Je n’allais pas tarder à le savoir. Noémie était bien folle, mais pas une folle comme les autres. Une de ces folles qui vous font un théâtre d’enfer, pour savoir si vous avez votre cœur sur la main ou dans la poche, si vous pouvez la regarder droit dans les yeux ou juste de biais. Echapper à son regard, en tout cas, était aussi impossible que ne pas la remarquer. Elle vous fouillait la tête, je le jure, avec ces yeux d’aigle qui vous épinglaient d’un regard venu d’ailleurs. Et ce qu’elle avait vu dans le fond de ce quinquagénaire qui ne payait pas de mine, ça lui avait plu.
Surtout que ce petit, pas à lui, il le considérait avec respect, tout blond et bouclé et maculé de confiture qu’il était. Il était à elle, pas à lui, et il n’allait pas se mêler de l’élever. Marché proposé, marché conclu : il lui avait proposé de le suivre et elle était venue.

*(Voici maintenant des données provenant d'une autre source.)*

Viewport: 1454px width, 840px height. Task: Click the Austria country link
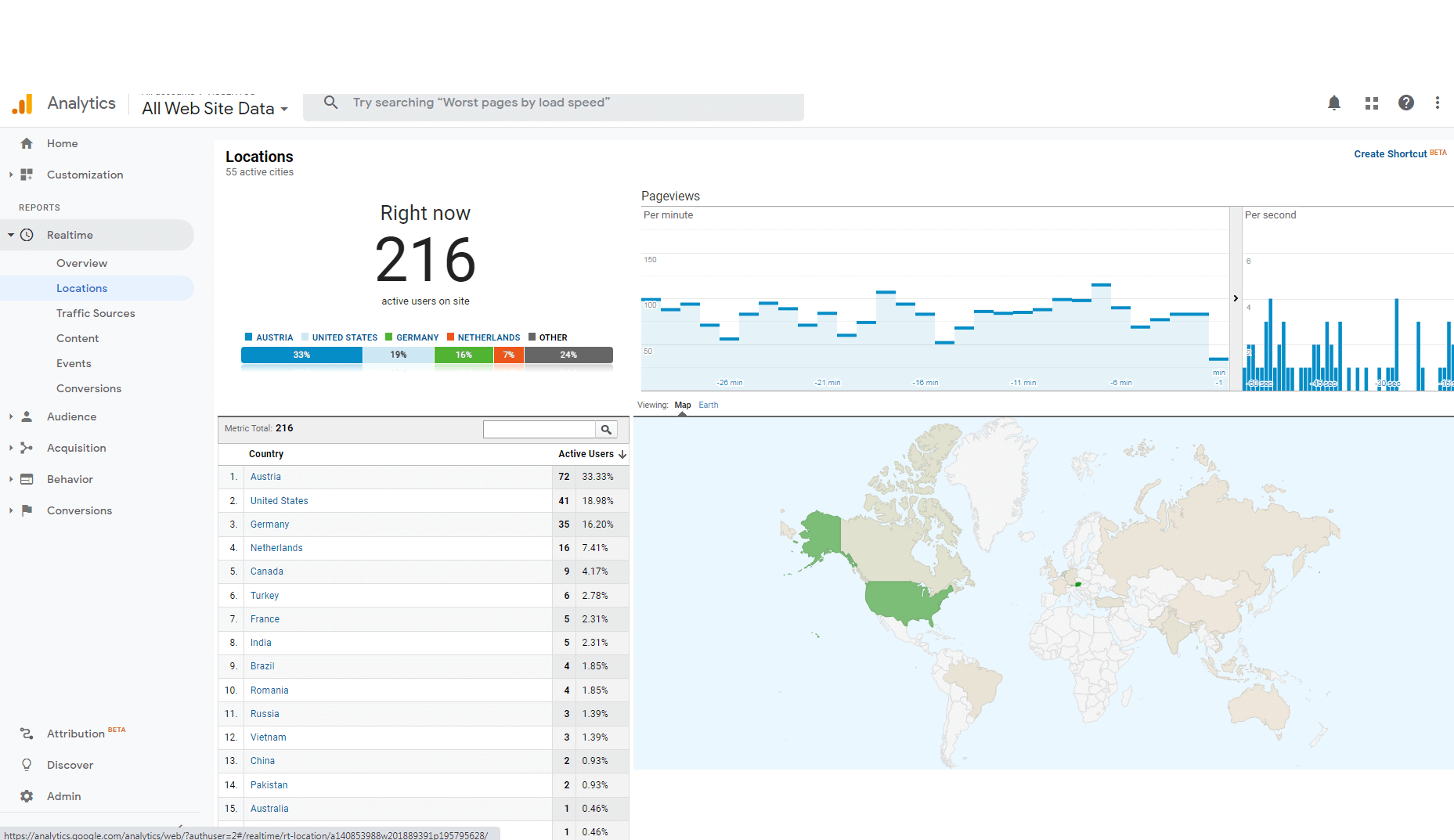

Le studio ? Evidemment, il n’y avait pas de téléphone, rien du tout qu’un coin avec une gazinière pour cuisiner (gazinière qu’il n’avait pas tardé à remplacer par une plaque électrique : on ne savait jamais…) un grand matelas par terre, et rapidement des couches et des salopettes dans tous les coins et des dessous féminins pendus gracieusement aux fils électriques. C’est la seule chose qui le chagrinait, lui, qu’elle ne soit pas ordonnée. Propre, oui, mais elle non plus n’avait pas voulu de meubles, pas de rangements : « comme ça Gino peut jouer. »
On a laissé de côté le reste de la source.